---- DATASET RECORDS

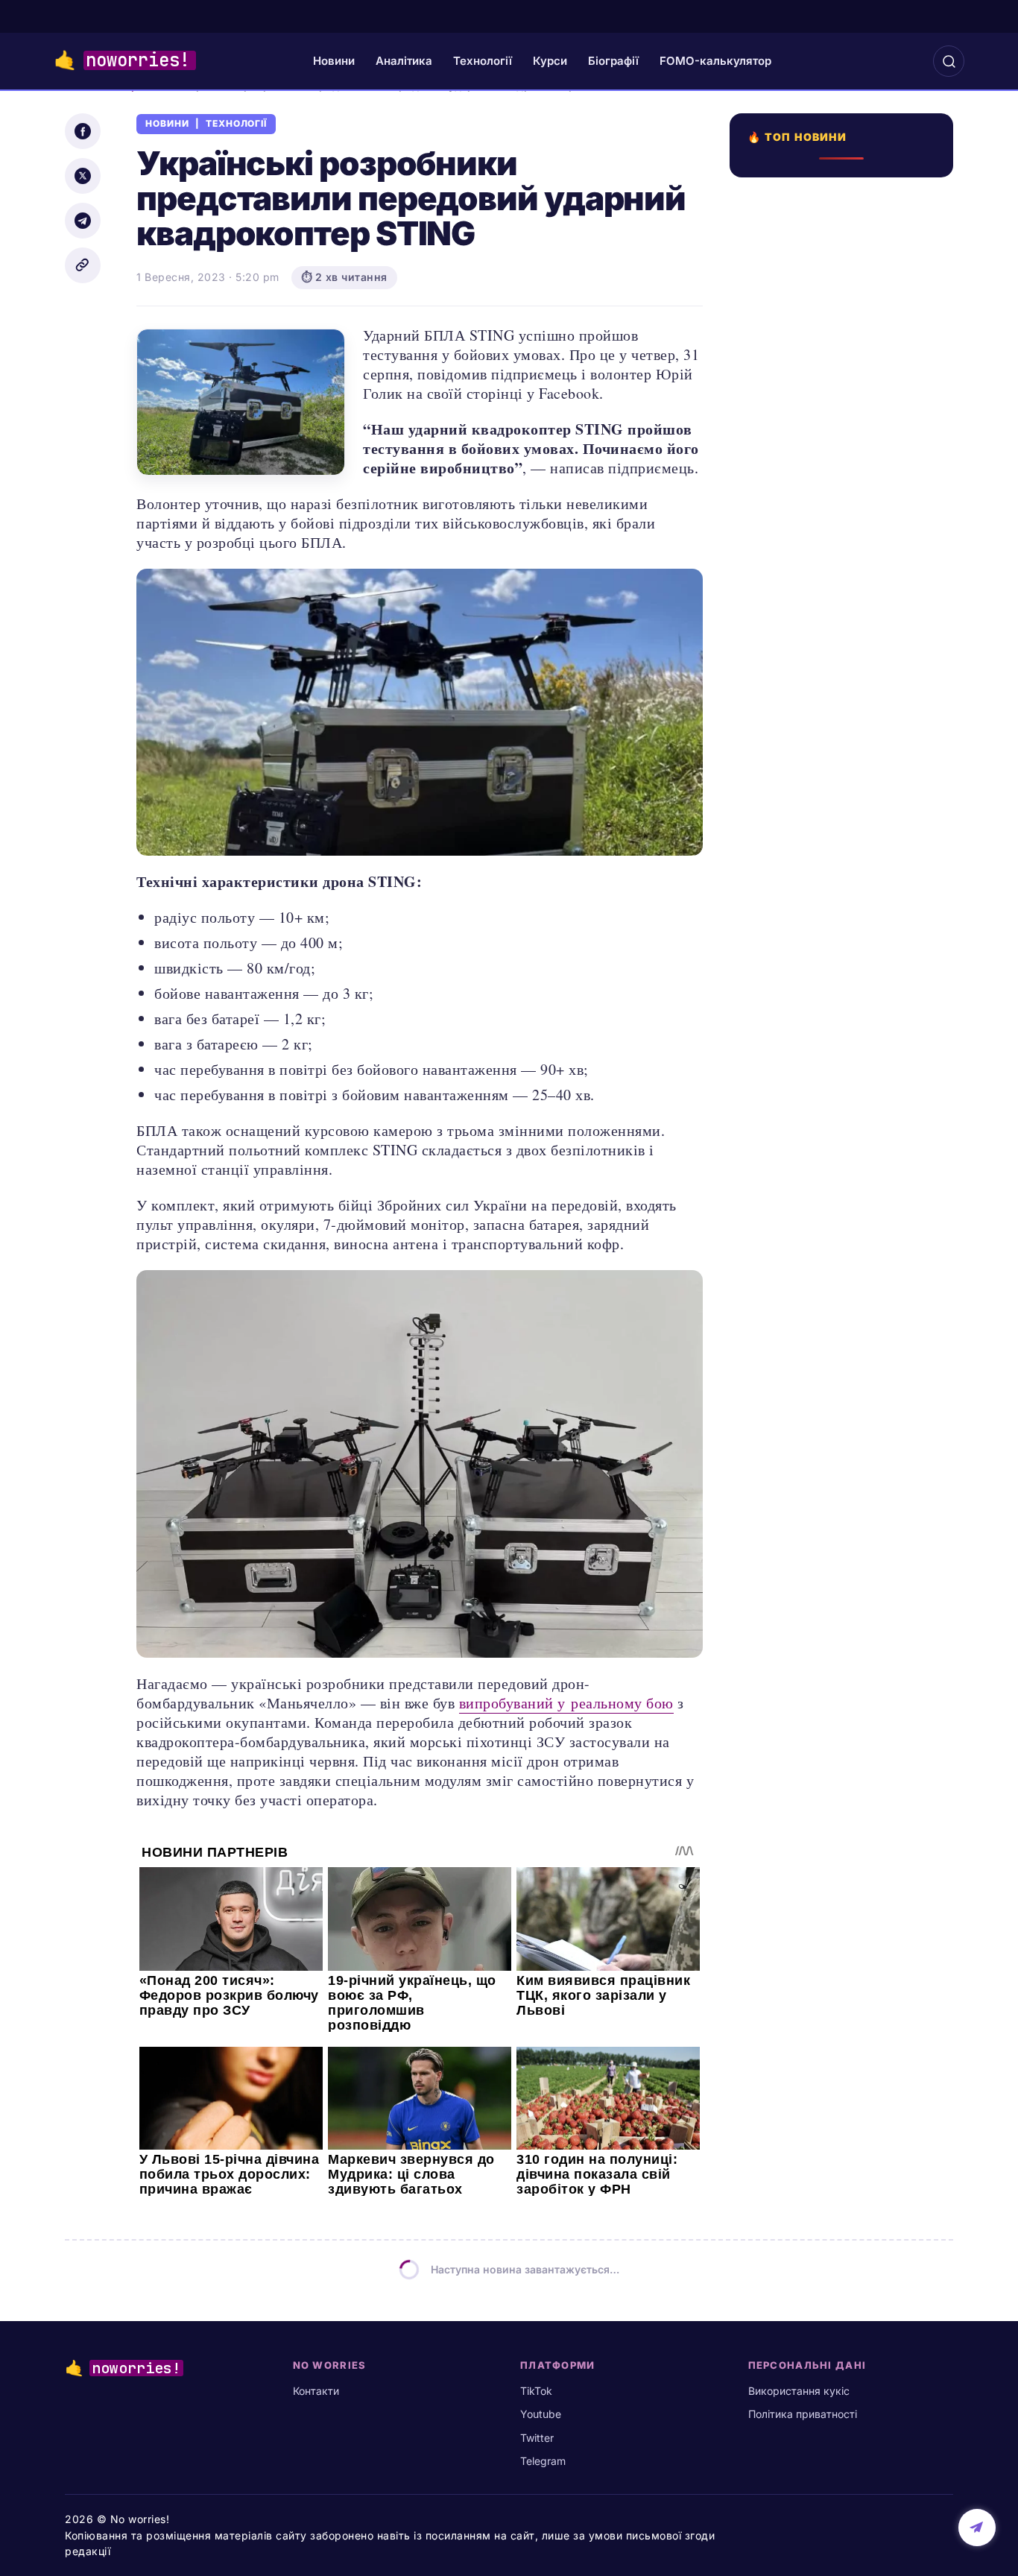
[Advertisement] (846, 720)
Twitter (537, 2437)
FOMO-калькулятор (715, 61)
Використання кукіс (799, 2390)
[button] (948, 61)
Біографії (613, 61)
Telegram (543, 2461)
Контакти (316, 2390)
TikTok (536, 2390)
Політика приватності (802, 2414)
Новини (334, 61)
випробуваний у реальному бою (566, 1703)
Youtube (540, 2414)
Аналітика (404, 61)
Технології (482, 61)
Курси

--------

### EXERCISE AIM
Extract every line from the one containing "Політика приватності (802, 2414)" through the last line of the data, inclusive, exactly as written.

### RESPONSE TO THIS EXERCISE
Політика приватності (802, 2414)
Новини (334, 61)
випробуваний у реальному бою (566, 1703)
Youtube (540, 2414)
Аналітика (404, 61)
Технології (482, 61)
Курси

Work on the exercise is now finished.